Personal information
- Born: 1997 (age 28–29) Shanxi, China
- Occupation(s): Athlete, martial artist, coach

Sport
- Sport: Wushu
- Event(s): Changquan, Daoshu, Gunshu
- Team: Shanxi Wushu Team (1990-2002)
- Coached by: Pang Lintai

Medal record
Representing China
Men's Wushu Taolu
World Championships
| Gold medal – first place | 2001 Yerevan | Gunshu (new) |
Asian Games
| Gold medal – first place | 2002 Busan | CQ All-Around |
East Asian Games
| Gold medal – first place | 2001 Osaka | Changquan |

= Yuan Xindong =

Chinese wushu practitioner

Yuan Xindong (袁新东 (Yuánxīndōng)) is a retired professional wushu taolu athlete from Shanxi, China.

== Career ==
After slowly rising in China national competition, Yuan made his international debut at the 2001 East Asian Games where he won the gold medal in men's changquan.
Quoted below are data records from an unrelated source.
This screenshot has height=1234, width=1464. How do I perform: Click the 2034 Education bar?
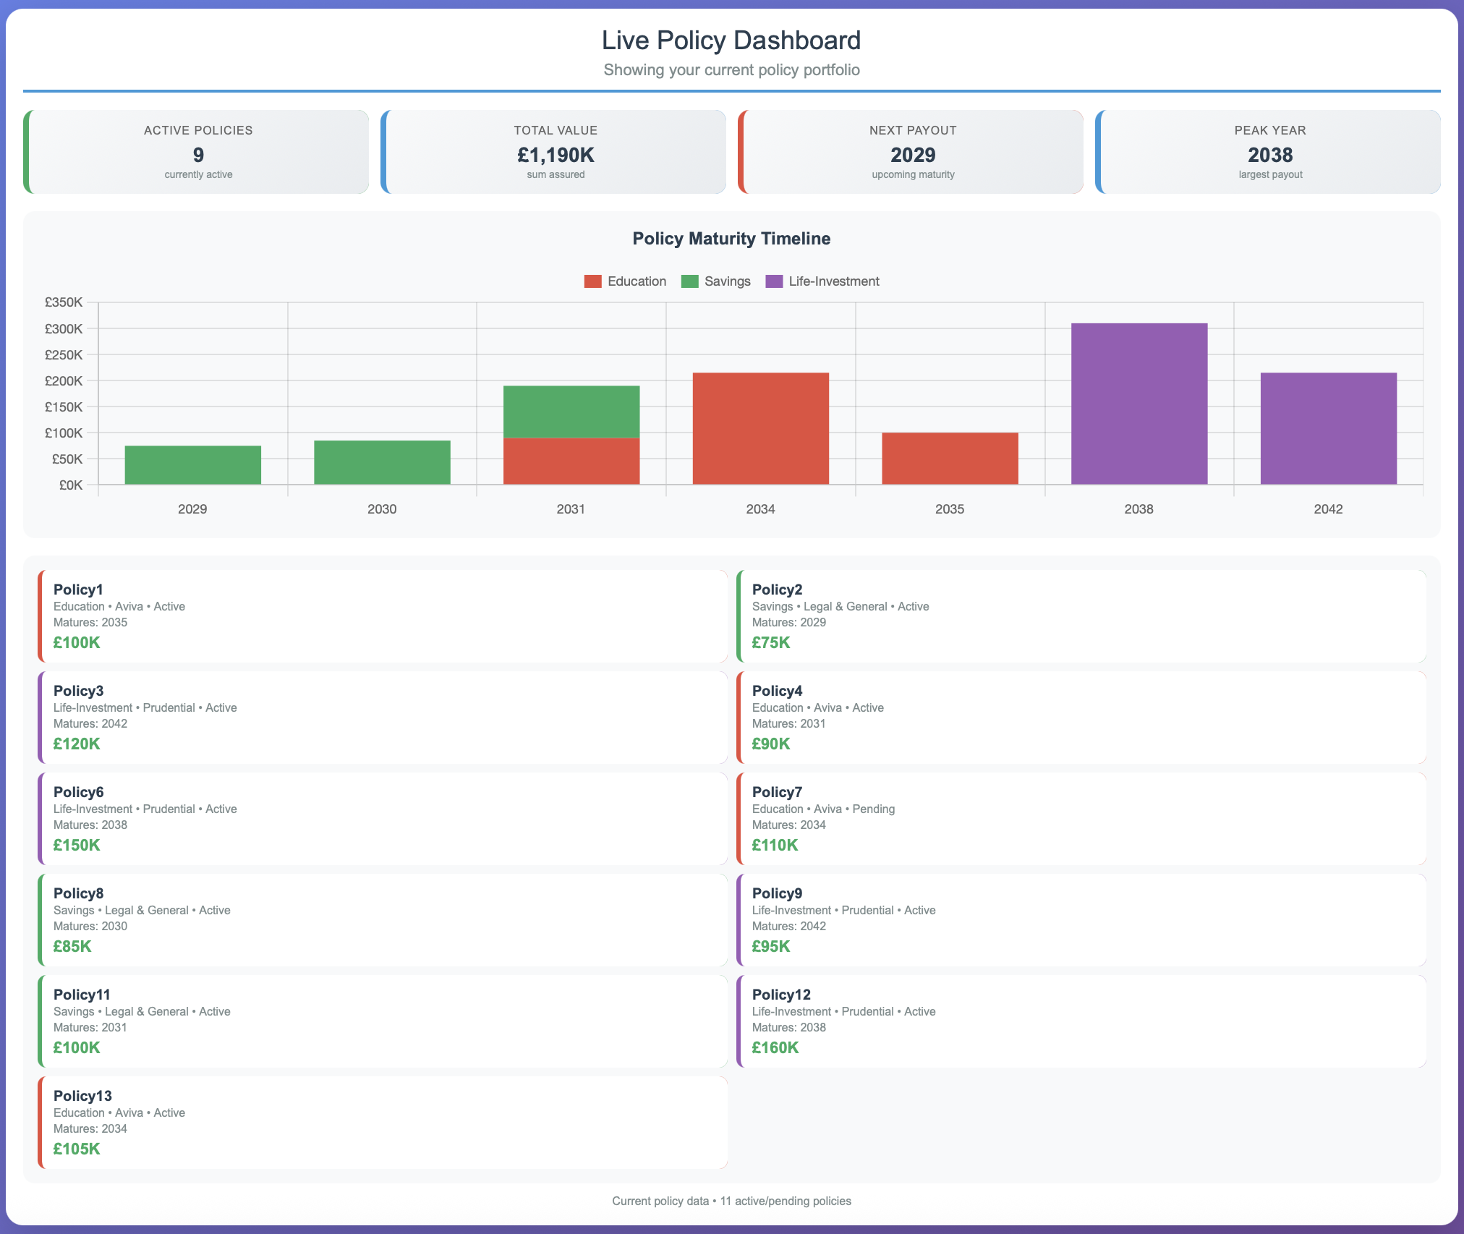(x=760, y=428)
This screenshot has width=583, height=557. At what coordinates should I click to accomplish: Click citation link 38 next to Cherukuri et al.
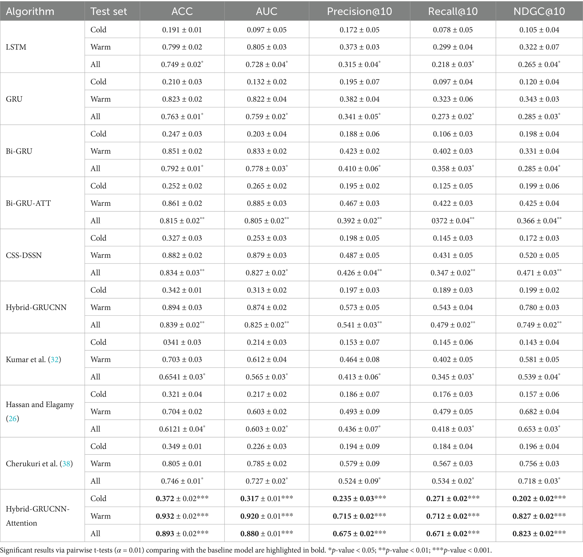67,464

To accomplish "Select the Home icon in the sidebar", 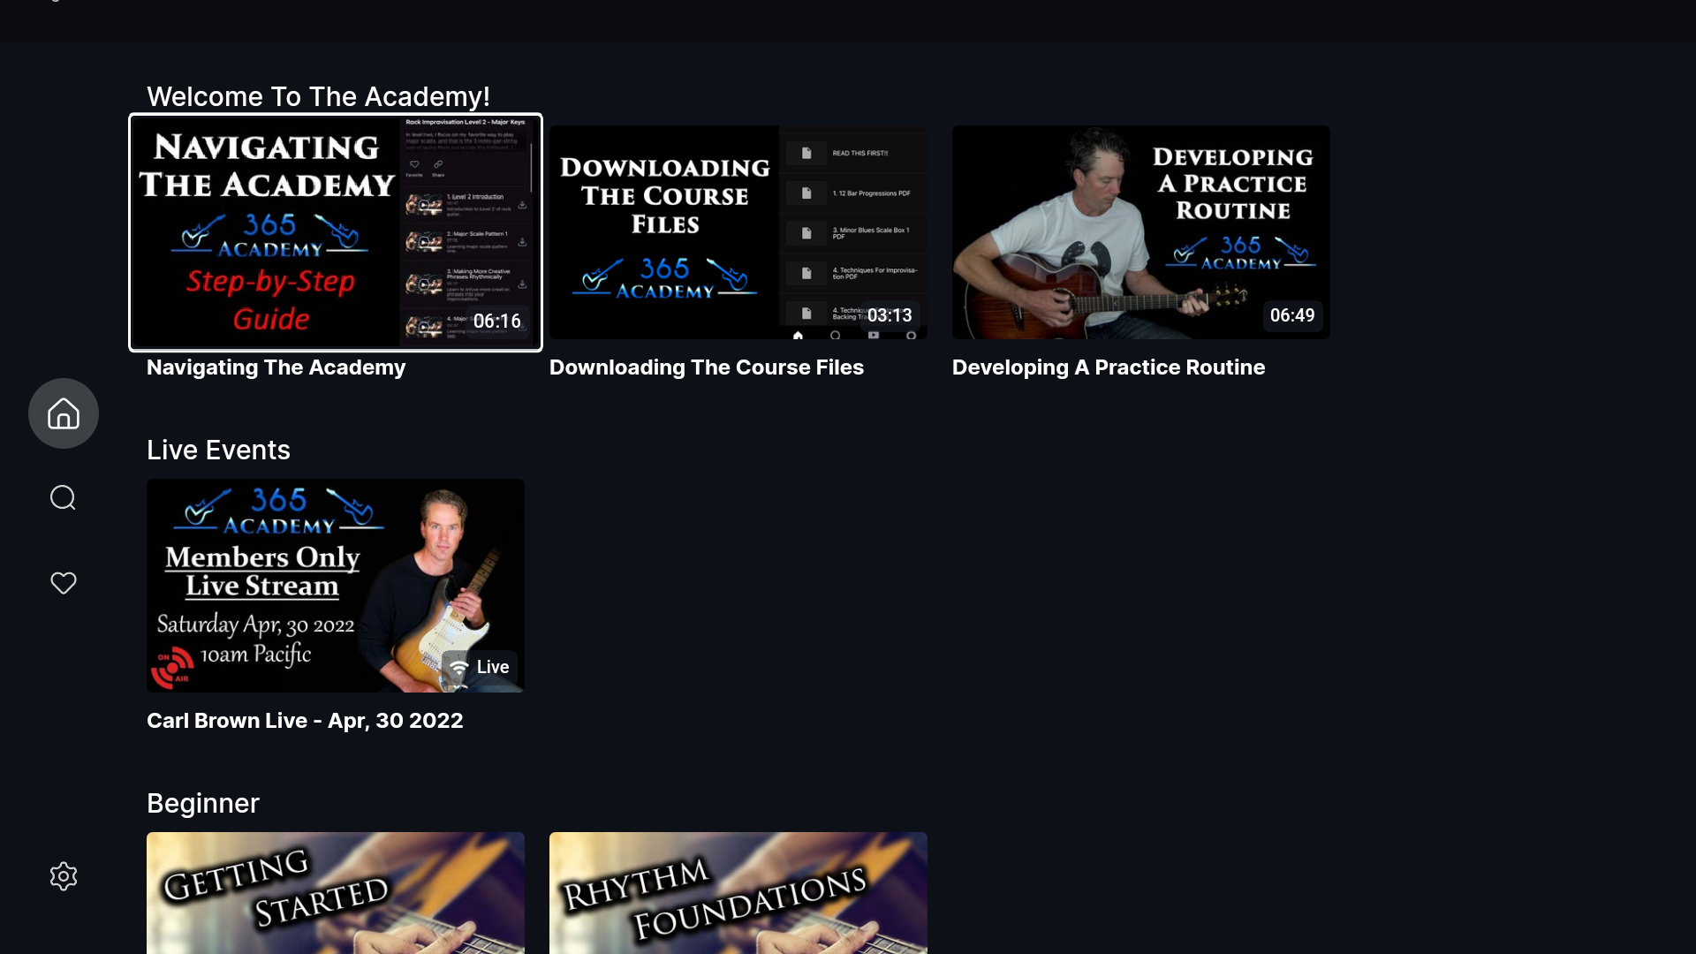I will [x=63, y=413].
A few months later, he was a gold medalist in changquan combined (compulsory and optional) and duilian at the 2001 National Games of China. Shortly after, he became the world champion in gunshu at the 2001 World Wushu Championships. The following year, he competed in the 2002 Asian Games and won the gold medal in men's changquan all-around. He subsequently retired from competitive wushu and became a coach of the Shanxi Wushu Team.

== Personal life ==
Yuan Xindong is a cousin of Yuan Wenqing and uncle of Yuan Xiaochao. Yuan Xindong coached his nephew Yuan Xiaochao to gold medal victories at the 2009 World Games and 2010 Asian Games.